Letter: Video terminals raise revenues

Guests play slot machines at the Resorts World

Guests play slot machines at the Resorts World Casino-New York at the Aqueduct Race Track in Queens. (Credit: Jason Andrew, 2011)

Your editorial "Time to get the ball rolling" [June 2] called legislation to bring video lottery terminals to off-track betting locations a "desperate attempt to revive an obsolete brand" and a "bad gambling strategy."

On the contrary, major newspapers have reported the consistently strong demand for electronic table games and the record-high revenue that racinos like the one at Aqueduct Racetrack bring to our state because of video lottery terminals. In fact, electronic or virtual table games at Aqueduct are vastly outperforming even live table games at top casinos in Atlantic City, Connecticut, Pennsylvania and Ohio.

I would suggest that the Newsday editorial board read its own paper.

On March 25, op-ed contributor Rick Violette, president of the New York Thoroughbred Horsemen's Association, accurately wrote, "What's not debatable is the positive impact of the revenue from video lottery terminals at Aqueduct, not only on the thoroughbred industry, but on the job market and the economy in every region of the state."

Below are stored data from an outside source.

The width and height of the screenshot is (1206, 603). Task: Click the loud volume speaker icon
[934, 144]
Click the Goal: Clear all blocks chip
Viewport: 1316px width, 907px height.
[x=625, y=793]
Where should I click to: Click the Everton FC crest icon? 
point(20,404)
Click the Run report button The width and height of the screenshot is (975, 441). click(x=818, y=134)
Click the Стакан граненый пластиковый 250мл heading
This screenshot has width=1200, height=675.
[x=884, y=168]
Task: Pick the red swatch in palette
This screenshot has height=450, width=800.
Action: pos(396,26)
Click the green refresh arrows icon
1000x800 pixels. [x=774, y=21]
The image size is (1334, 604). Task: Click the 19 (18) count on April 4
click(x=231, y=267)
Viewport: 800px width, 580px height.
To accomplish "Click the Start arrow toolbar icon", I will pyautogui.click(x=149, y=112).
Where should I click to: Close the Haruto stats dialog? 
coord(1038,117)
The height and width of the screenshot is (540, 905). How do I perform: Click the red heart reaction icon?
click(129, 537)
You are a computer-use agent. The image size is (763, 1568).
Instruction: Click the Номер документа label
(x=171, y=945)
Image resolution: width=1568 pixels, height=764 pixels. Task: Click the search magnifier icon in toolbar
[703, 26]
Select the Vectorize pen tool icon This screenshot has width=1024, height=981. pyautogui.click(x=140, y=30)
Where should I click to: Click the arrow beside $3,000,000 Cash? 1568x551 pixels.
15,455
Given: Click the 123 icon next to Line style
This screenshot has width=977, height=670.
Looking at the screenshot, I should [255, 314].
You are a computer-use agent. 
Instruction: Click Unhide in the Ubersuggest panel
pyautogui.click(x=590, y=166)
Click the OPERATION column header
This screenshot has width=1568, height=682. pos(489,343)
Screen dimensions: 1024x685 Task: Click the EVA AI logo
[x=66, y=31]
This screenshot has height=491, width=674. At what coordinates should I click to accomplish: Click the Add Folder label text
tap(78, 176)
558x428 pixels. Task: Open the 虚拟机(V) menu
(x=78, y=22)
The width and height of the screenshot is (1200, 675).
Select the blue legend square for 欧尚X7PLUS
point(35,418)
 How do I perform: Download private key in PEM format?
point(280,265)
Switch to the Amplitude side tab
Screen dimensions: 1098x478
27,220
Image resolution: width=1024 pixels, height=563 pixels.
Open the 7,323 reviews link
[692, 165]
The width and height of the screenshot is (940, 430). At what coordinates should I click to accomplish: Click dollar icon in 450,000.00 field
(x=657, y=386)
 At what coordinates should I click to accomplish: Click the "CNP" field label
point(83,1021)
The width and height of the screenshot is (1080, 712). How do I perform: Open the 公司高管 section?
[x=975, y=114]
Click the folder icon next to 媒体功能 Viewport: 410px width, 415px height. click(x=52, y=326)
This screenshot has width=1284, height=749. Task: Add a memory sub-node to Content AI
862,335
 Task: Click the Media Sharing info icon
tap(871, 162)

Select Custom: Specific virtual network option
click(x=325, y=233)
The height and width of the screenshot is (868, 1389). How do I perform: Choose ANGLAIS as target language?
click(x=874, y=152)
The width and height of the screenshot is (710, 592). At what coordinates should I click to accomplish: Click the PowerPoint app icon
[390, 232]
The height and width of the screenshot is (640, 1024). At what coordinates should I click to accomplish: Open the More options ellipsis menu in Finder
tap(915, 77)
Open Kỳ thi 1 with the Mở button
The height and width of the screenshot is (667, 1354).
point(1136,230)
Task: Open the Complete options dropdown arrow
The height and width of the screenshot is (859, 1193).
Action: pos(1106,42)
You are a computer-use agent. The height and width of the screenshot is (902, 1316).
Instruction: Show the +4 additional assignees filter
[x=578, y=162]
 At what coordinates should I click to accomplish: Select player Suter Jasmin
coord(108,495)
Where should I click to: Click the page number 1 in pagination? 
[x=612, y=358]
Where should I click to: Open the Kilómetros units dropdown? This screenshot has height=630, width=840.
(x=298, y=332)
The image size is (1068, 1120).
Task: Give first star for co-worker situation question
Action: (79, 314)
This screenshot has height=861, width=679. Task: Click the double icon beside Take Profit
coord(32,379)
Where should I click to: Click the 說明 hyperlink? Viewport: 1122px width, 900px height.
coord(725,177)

According to the state Gaming Commission, gamers statewide spent more than $28 billion at VLTs in the last fiscal year. With the passage of legislation that I support allowing VLTs at OTB parlors on Long Island, conservative estimates have tens of millions of dollars each year going to our struggling local governments.

This would be an unprecedented increase in county revenue -- without raising taxes.

Phil Boyle, Bay Shore

Editor's note: The writer is a member of the State Senate.